[Given problem 1] In the records, take the stretch from the line containing "Спросить (1266, 778)" through the line containing "Ковровые накладки (296, 183)", both included. Give those lines as a JSON list of strings, one string per line, with blank lines left out.

Start Selection

Greenhouse effect experiment

See how things heat up with the greenhouse effect in a hands-on experiment.

  • Grade 7
  • Hands On
  • 1 hour
  • New

Overview

What is the greenhouse effect? How does it impact Earth’s temperature? Students design a hands-on experiment about the greenhouse effect and Earth’s changing climate.

What you'll need

  • “Greenhouse effect” worksheet
  • Laptops or other devices
  • Materials available to each group:
    • two large clear containers (2L plastic bottles, large jars, bowls)
    • two thermometers
    • scissors
    • plastic wrap or clear plastic bags
    • rubber bands or strings
    • black construction paper
    • ice cubes 
    • heat lamp

Instructions

What do you know about the greenhouse effect?

  1. Ask students what they know about the greenhouse effect. Give them a few minutes to think on their own, then share ideas with a partner and discuss as a class. 
  2. Show the image below to your class:

  • Earth’s atmosphere has always acted like a greenhouse to trap in some of the heat energy from the sun, just like a greenhouse. Without the natural greenhouse effect, the Earth would be too cold for life to exist.  
  • Gases in the atmosphere provide the greenhouse effect. These gases are known as greenhouse gases (e.g. carbon dioxide, water vapour, nitrous oxide, methane).

End Selection
Start Input material

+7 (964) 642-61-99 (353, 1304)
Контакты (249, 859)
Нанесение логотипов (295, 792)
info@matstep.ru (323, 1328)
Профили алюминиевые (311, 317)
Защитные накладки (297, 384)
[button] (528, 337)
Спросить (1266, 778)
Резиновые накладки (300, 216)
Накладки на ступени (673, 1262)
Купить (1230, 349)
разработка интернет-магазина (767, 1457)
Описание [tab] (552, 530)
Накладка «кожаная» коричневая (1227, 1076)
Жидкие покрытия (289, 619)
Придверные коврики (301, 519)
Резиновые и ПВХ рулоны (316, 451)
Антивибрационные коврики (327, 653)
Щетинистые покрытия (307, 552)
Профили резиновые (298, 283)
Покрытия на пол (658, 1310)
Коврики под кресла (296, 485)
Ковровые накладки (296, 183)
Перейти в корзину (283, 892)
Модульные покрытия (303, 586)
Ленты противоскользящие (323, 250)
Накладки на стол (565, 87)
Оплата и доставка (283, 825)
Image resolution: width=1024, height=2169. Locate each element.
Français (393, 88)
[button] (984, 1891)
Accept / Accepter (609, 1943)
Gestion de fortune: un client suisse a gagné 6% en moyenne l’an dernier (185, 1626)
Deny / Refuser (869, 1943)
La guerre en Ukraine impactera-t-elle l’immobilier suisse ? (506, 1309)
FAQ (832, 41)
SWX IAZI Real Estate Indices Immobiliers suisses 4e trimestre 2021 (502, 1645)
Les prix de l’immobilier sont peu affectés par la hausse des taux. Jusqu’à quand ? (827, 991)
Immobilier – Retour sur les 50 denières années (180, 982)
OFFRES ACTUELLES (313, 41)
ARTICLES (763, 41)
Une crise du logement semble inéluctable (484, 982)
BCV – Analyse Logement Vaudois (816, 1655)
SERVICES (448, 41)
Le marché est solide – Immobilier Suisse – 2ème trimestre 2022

End Input material

[Given problem 2] Retype the stretch of the greenhouse effect lesson from "Instructions" through "nitrous oxide, methane)." without changing anything.

[Answer 1]
[
  "Спросить (1266, 778)",
  "Резиновые накладки (300, 216)",
  "Накладки на ступени (673, 1262)",
  "Купить (1230, 349)",
  "разработка интернет-магазина (767, 1457)",
  "Описание [tab] (552, 530)",
  "Накладка «кожаная» коричневая (1227, 1076)",
  "Жидкие покрытия (289, 619)",
  "Придверные коврики (301, 519)",
  "Резиновые и ПВХ рулоны (316, 451)",
  "Антивибрационные коврики (327, 653)",
  "Щетинистые покрытия (307, 552)",
  "Профили резиновые (298, 283)",
  "Покрытия на пол (658, 1310)",
  "Коврики под кресла (296, 485)",
  "Ковровые накладки (296, 183)"
]

[Answer 2]
Instructions

What do you know about the greenhouse effect?

  1. Ask students what they know about the greenhouse effect. Give them a few minutes to think on their own, then share ideas with a partner and discuss as a class. 
  2. Show the image below to your class:

  • Earth’s atmosphere has always acted like a greenhouse to trap in some of the heat energy from the sun, just like a greenhouse. Without the natural greenhouse effect, the Earth would be too cold for life to exist.  
  • Gases in the atmosphere provide the greenhouse effect. These gases are known as greenhouse gases (e.g. carbon dioxide, water vapour, nitrous oxide, methane).